Bayer denies glyphosate or Roundup cause cancer, saying decades of studies have shown glyphosate to be safe. The company said it looked forward to presenting the scientific evidence to juries. It said the experts in the upcoming St. Louis trial are at the top of their field and were selected for their expertise, not their Missouri ties.
The Germany-based company has lost nearly 40 billion euros ($33.75 billion) in market valuation since the first Roundup jury verdict in August 2018. Bayer last month announced it had set up a committee to help resolve the litigation, saying it would “constructively engage” in court-mandated mediation talks.
Bayer has said in court papers and hearings that juries in California’s traditionally liberal Bay Area, where the first three trials took place, were unfairly influenced by news coverage of the trials and harbored negative attitudes toward Monsanto in part because of its development of genetically modified seeds.
The company’s experts in those cases came mostly from states other than California. In the St. Louis trial, Bayer is so far seeking to admit a total of 14 scientific expert witnesses. None previously testified in the Roundup litigation.
Of the more than 13,400 Roundup claims nationwide that have yet to go to trial, about 75% have been filed in St. Louis city or county courts, according to plaintiffs’ lawyers. Those courts have a history of issuing large punitive damages against companies and have often been criticized by business groups for issuing favorable plaintiffs rulings.
By suing in the county where Bayer’s crop science business is headquartered, plaintiffs can also take advantage of procedural rules allowing them to compel live testimony from executives who work locally. In the California trials, jurors only saw video depositions of Monsanto executives.

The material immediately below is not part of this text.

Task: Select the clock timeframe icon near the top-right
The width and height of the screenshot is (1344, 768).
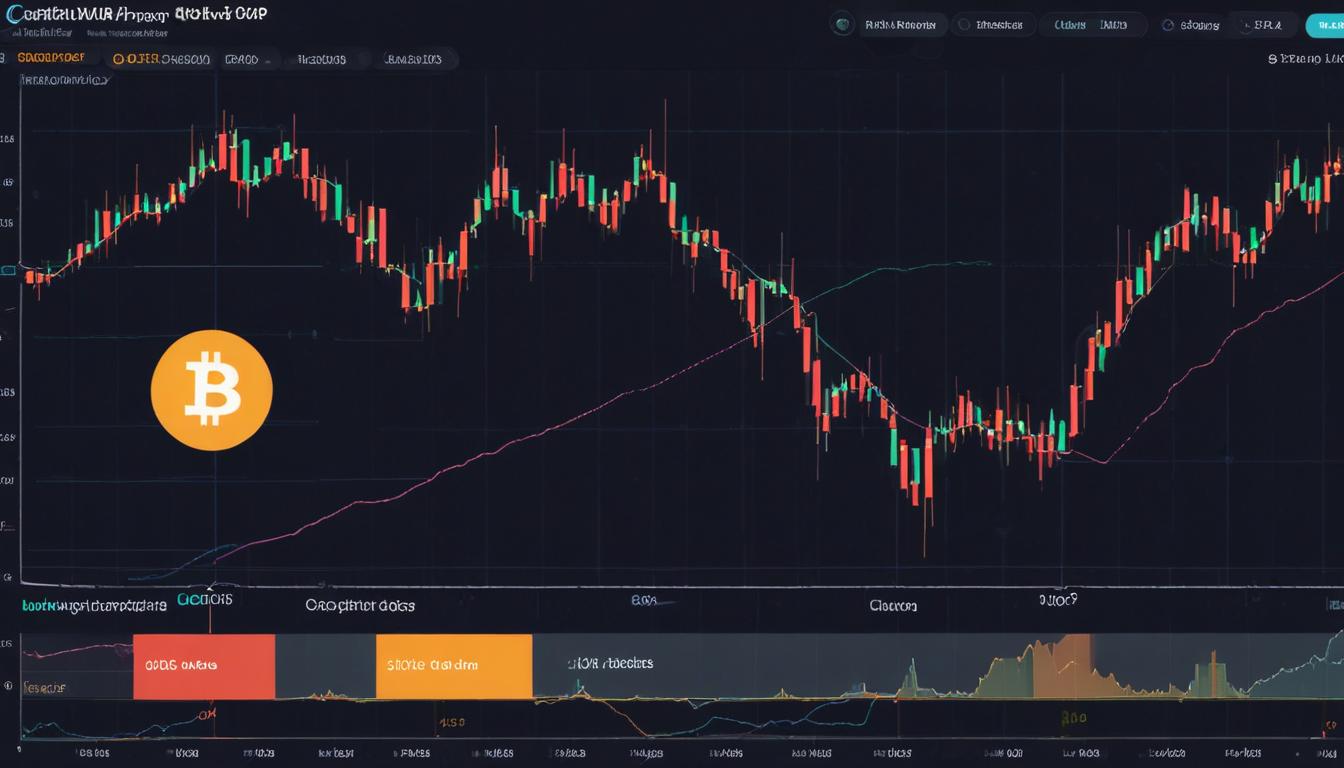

David Noll, a professor at Rutgers Law School, said Bayer appeared to be hiring local experts to appeal to St. Louis jurors. “(They) are not seen as hired guns, flying in from afar, but … can explain the case in a way local jurors understand,” Noll said.

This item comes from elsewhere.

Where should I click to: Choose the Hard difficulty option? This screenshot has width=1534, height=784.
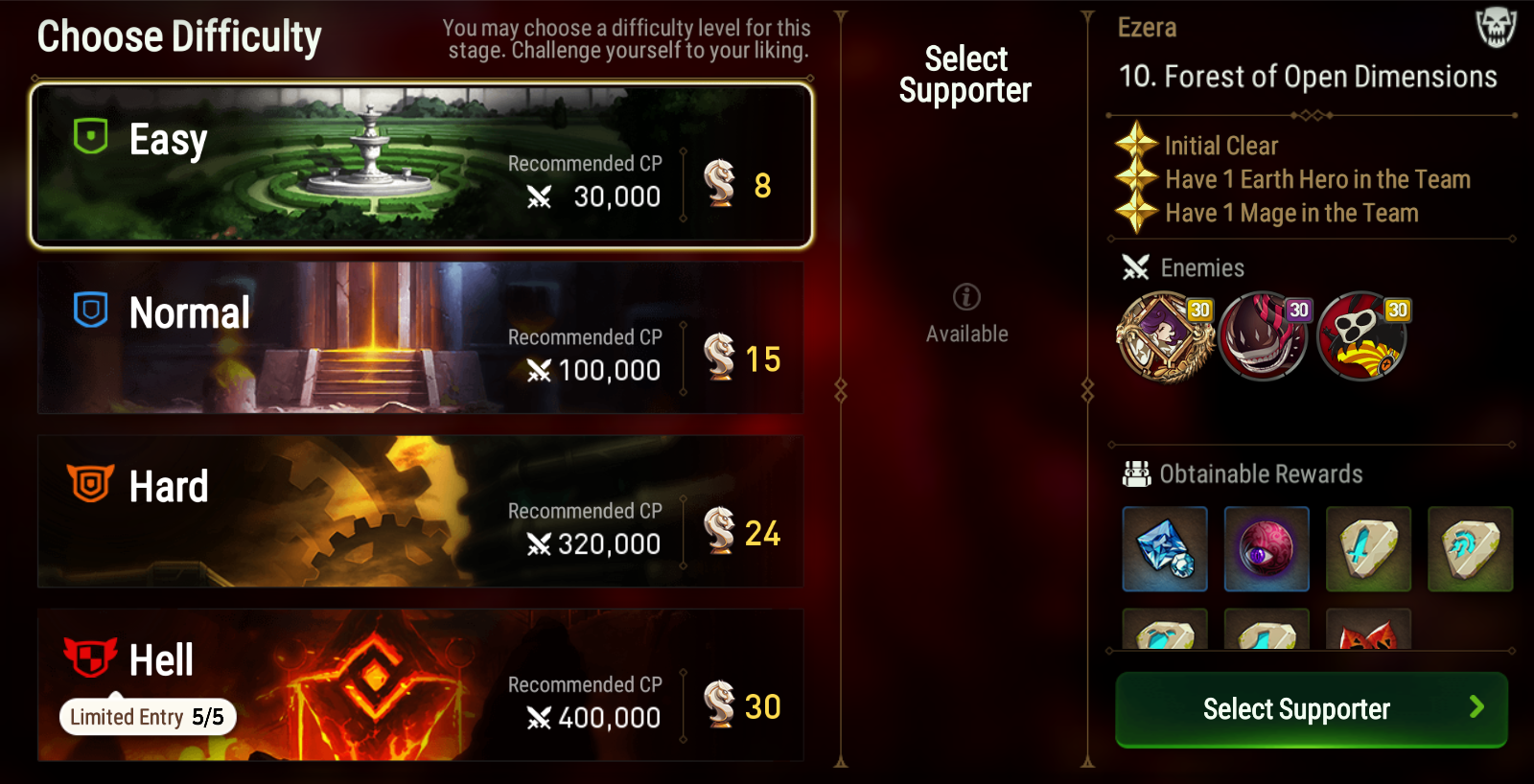420,511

But Alexandra Lahav, a law professor at the University of Connecticut, said Bayer could simply be using new experts that the company thinks would have a better rapport with the jury and “not necessarily because the experts are local.”
Counting on a more favorable jury pool in a company’s backyard is not a new tactic.
New Jersey-based Merck & Co (MRK.N), which in the early 2000s faced thousands of lawsuits by patients over its Vioxx painkiller, won several trials in New Jersey, which plaintiffs lawyers at the time attributed to the company’s strong ties to the state.
Merck in 2013 settled some 27,000 Vioxx claims for $4.85 billion.